> **Assignment**
If a line of the data below holds the string "words", copy it.

> **Stored data**
···
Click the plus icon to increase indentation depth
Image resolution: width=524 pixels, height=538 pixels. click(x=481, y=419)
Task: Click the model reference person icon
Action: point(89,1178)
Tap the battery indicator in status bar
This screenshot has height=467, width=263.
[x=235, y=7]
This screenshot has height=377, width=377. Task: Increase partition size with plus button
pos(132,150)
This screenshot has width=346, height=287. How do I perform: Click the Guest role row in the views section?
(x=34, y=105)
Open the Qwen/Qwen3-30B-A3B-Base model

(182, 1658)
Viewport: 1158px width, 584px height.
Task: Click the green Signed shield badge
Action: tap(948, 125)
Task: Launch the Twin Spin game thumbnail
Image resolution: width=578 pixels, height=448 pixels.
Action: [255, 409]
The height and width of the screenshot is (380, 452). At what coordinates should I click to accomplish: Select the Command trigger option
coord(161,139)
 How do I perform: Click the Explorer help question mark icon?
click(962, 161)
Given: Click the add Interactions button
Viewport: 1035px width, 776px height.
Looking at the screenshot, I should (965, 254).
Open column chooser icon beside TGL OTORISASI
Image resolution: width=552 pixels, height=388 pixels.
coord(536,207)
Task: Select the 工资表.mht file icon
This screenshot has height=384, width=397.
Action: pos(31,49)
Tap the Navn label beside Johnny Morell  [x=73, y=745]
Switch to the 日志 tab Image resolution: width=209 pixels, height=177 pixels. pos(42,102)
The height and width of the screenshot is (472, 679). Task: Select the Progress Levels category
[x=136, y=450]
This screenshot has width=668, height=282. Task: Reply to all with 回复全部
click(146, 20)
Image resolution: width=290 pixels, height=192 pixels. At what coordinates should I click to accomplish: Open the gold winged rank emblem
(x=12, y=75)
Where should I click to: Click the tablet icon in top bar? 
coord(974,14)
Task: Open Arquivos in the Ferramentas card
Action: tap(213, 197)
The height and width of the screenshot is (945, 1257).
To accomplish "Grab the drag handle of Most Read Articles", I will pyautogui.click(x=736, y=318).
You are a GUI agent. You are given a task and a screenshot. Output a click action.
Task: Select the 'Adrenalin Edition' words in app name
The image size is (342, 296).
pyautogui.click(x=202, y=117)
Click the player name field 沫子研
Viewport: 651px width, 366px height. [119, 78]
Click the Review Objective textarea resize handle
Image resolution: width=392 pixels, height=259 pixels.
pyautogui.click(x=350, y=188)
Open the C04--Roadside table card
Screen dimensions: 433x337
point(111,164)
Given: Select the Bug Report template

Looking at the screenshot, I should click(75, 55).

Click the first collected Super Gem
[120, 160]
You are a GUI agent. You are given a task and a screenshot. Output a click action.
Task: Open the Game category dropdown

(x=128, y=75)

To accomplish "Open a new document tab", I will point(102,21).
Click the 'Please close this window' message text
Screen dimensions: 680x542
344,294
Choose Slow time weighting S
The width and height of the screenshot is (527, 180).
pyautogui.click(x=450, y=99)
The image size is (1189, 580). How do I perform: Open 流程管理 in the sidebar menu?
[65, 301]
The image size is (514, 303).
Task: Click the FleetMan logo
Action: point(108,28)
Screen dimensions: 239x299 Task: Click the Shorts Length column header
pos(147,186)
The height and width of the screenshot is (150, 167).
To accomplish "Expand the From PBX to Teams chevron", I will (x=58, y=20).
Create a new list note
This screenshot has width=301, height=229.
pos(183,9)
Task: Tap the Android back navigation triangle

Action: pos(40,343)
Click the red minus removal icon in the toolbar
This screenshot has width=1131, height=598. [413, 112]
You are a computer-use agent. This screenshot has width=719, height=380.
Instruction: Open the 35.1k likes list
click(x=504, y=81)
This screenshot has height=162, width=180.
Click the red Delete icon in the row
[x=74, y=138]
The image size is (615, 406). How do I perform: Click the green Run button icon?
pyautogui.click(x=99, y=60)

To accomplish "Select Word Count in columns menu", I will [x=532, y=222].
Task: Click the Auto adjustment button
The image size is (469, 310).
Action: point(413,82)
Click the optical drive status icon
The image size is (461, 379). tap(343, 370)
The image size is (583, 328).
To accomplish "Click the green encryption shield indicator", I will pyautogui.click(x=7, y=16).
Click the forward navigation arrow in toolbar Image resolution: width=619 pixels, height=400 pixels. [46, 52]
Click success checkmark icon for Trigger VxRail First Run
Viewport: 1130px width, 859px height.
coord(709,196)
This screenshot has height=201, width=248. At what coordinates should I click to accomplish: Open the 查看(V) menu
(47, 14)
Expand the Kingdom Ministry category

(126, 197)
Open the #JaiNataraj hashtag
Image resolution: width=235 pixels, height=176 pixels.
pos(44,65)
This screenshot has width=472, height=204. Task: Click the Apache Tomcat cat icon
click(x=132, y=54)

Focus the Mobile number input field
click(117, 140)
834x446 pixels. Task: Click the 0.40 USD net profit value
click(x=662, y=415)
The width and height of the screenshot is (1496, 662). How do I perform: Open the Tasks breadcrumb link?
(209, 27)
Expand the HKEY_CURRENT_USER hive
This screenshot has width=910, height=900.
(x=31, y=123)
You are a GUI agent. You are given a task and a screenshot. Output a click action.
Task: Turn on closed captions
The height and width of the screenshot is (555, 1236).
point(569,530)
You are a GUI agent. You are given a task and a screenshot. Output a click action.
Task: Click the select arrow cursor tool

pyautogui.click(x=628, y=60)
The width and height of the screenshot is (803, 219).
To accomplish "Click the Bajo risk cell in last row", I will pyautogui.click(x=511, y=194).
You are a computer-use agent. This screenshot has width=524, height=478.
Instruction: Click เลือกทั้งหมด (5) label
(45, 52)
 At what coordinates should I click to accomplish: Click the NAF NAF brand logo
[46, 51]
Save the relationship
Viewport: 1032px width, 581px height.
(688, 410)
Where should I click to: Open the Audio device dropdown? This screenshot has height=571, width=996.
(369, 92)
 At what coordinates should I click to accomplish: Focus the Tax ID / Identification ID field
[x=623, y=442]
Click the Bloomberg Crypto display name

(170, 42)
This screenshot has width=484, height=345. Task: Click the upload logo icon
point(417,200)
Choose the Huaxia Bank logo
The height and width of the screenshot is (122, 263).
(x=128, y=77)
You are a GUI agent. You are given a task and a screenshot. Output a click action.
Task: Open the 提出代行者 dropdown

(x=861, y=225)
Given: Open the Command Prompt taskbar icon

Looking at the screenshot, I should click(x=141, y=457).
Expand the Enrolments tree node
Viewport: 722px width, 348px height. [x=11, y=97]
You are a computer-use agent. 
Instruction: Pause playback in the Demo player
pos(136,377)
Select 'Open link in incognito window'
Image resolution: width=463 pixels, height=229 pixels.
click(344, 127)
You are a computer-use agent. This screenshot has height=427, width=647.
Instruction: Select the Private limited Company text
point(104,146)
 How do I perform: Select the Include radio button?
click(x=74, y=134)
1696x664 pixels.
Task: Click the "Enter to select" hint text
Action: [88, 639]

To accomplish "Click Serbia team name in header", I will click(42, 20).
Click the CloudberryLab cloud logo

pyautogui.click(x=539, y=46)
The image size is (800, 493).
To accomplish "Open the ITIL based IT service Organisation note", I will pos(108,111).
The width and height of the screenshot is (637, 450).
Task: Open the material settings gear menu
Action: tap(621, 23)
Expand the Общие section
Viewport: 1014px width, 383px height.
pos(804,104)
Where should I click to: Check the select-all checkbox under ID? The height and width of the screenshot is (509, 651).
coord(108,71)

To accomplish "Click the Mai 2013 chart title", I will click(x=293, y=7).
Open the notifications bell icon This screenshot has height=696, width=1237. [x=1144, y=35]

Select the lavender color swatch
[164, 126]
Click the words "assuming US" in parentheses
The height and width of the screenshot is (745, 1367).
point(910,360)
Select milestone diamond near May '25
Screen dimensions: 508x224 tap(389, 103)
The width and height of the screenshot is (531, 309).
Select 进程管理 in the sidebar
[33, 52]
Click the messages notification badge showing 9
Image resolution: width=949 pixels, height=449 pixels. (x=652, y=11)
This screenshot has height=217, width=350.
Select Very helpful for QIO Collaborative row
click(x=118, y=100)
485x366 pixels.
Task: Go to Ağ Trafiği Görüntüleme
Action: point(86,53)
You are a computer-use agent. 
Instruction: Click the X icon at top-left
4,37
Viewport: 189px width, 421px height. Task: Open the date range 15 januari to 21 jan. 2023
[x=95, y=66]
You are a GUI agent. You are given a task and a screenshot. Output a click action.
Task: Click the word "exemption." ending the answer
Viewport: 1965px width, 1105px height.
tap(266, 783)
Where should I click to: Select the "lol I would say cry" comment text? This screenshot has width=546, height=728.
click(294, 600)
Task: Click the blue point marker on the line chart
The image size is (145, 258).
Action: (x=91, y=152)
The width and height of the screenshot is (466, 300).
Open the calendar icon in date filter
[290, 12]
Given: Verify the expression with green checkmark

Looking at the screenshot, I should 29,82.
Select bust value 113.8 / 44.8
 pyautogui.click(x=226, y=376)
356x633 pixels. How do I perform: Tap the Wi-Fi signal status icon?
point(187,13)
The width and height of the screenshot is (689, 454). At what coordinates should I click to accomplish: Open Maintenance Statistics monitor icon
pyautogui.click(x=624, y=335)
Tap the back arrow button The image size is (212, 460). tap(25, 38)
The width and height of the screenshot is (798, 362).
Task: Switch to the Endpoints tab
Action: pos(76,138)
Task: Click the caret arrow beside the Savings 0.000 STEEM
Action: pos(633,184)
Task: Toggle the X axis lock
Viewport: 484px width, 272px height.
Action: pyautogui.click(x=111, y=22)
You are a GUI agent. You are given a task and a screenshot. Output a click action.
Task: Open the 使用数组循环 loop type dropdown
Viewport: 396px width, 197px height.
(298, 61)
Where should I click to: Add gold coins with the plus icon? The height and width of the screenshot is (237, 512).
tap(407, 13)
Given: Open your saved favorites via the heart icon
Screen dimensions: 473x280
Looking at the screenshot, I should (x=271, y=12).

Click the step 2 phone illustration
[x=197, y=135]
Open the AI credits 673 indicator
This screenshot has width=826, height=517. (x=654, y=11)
···
> **Answer for this exercise**
Task: Select the 'Adrenalin Edition' words in app name
Click the words "assuming US" in parentheses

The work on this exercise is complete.